-- Exercise goal --
Reproduce every row below, substituting "Berlin" for each occurrence of "Frankfurt" and leaving everything else unchanged. Omit the pictures from your output.

-- Dataset records --
######

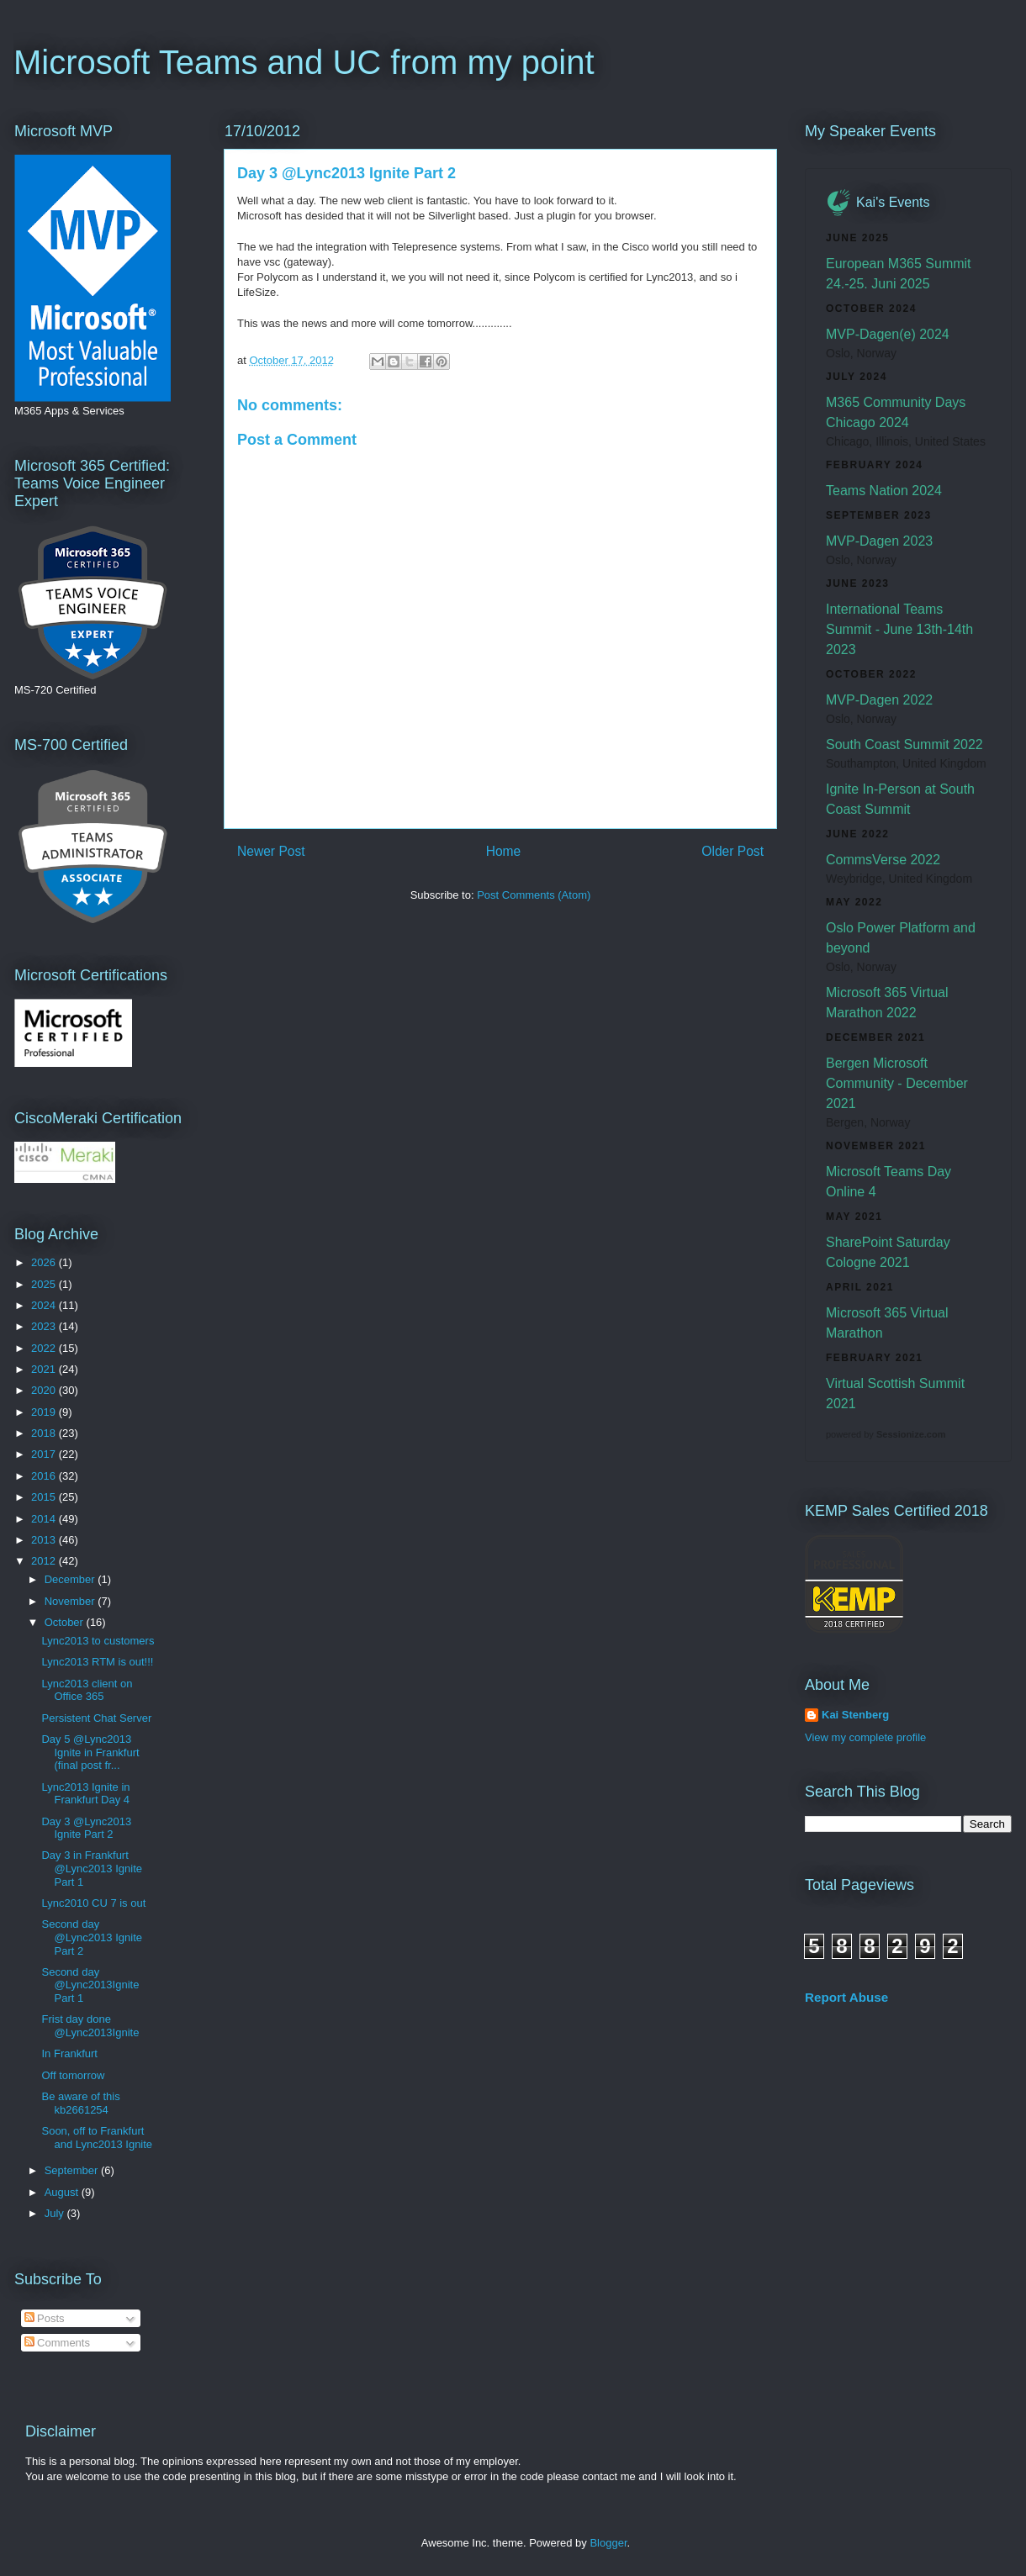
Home (503, 851)
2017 (45, 1454)
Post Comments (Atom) (533, 895)
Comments (57, 2342)
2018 (45, 1433)
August (63, 2192)
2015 (45, 1497)
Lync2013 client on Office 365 (86, 1690)
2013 (45, 1539)
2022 (45, 1348)
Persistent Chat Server (96, 1718)
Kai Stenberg (855, 1714)
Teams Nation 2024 (884, 490)
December (71, 1579)
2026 (45, 1262)
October (66, 1622)
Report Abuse (846, 1997)
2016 (45, 1476)
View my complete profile (865, 1737)
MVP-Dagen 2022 (879, 700)
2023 (45, 1326)
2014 (45, 1518)
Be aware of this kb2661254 (80, 2103)
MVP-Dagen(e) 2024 (887, 334)
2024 (45, 1305)
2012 (45, 1561)
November (71, 1601)
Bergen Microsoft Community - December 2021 (897, 1083)
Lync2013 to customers (97, 1640)
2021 (45, 1369)
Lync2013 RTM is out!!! (97, 1661)
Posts (44, 2318)
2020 (45, 1390)
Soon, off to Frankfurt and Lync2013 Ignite (96, 2138)
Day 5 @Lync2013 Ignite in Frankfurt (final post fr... (90, 1752)
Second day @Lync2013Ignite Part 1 (90, 1985)
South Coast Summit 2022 (904, 744)
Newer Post (271, 851)
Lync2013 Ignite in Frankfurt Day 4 (85, 1794)
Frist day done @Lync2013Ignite (90, 2026)
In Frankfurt (69, 2053)
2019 (45, 1412)
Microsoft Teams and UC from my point (304, 62)
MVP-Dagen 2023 (879, 541)
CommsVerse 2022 (883, 860)
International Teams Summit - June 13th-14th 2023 (899, 629)
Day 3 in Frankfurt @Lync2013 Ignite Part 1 (91, 1868)
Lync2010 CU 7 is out (93, 1903)
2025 (45, 1284)
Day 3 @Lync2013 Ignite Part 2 (86, 1828)
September (73, 2170)
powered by (885, 1434)
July (56, 2213)
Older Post (732, 851)
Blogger (608, 2542)
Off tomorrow (72, 2075)
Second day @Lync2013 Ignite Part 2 (91, 1937)
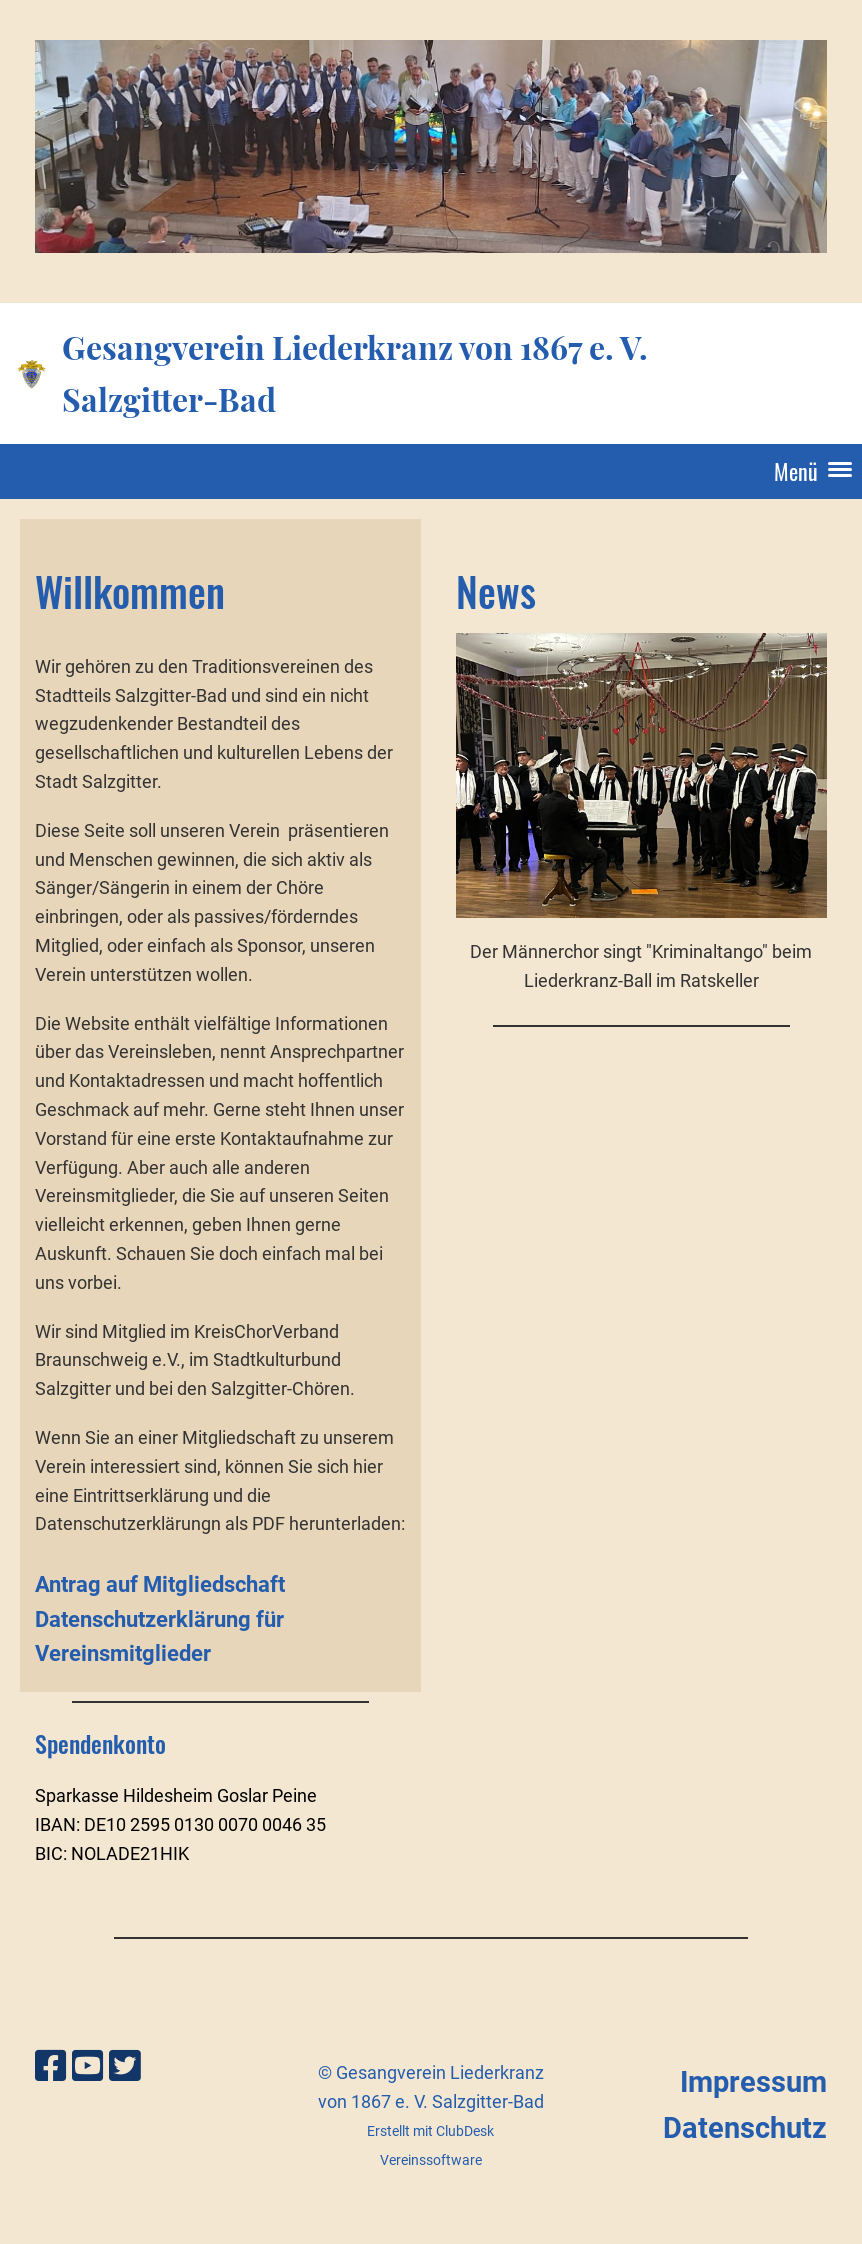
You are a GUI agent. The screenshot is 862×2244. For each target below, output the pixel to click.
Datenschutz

######

-- Full output --
Home (503, 851)
2017 (45, 1454)
Post Comments (Atom) (533, 895)
Comments (57, 2342)
2018 (45, 1433)
August (63, 2192)
2015 (45, 1497)
Lync2013 client on Office 365 (86, 1690)
2013 (45, 1539)
2022 (45, 1348)
Persistent Chat Server (96, 1718)
Kai Stenberg (855, 1714)
Teams Nation 2024 (884, 490)
December (71, 1579)
2026 (45, 1262)
October (66, 1622)
Report Abuse (846, 1997)
2016 (45, 1476)
View my complete profile (865, 1737)
MVP-Dagen 2022 (879, 700)
2023 (45, 1326)
2014 (45, 1518)
Be aware of this kb2661254 (80, 2103)
MVP-Dagen(e) 2024 (887, 334)
2024 (45, 1305)
2012 (45, 1561)
November (71, 1601)
Bergen Microsoft Community - December 2021 (897, 1083)
Lync2013 to customers (97, 1640)
2021 (45, 1369)
Lync2013 RTM is out!!! (97, 1661)
Posts (44, 2318)
2020 (45, 1390)
Soon, off to Berlin and Lync2013 Ignite (96, 2138)
Day 5 @Lync2013 Ignite in Berlin (final post fr... (90, 1752)
Second day @Lync2013Ignite Part 1 (90, 1985)
South Coast Summit 2022 (904, 744)
Newer Post (271, 851)
Lync2013 Ignite in Berlin Day 4 (85, 1794)
Frist day done @Lync2013Ignite (90, 2026)
In Berlin (69, 2053)
2019 (45, 1412)
Microsoft Teams and UC from my point (304, 62)
MVP-Dagen 2023 (879, 541)
CommsVerse 2022 (883, 860)
International Teams Summit - June 13th-14th 2023 (899, 629)
Day 3 in Berlin @Lync2013 Ignite Part 1 (91, 1868)
Lync2010 CU 7 is out (93, 1903)
2025 (45, 1284)
Day 3 @Lync2013 Ignite Part 2 (86, 1828)
September (73, 2170)
powered by (885, 1434)
July (56, 2213)
Older Post (732, 851)
Blogger (608, 2542)
Off tomorrow (72, 2075)
Second day @Lync2013 Ignite Part 2 (91, 1937)
You are a GUI agent. The screenshot is 862×2244. For each target below, output the pixel to click.
Datenschutz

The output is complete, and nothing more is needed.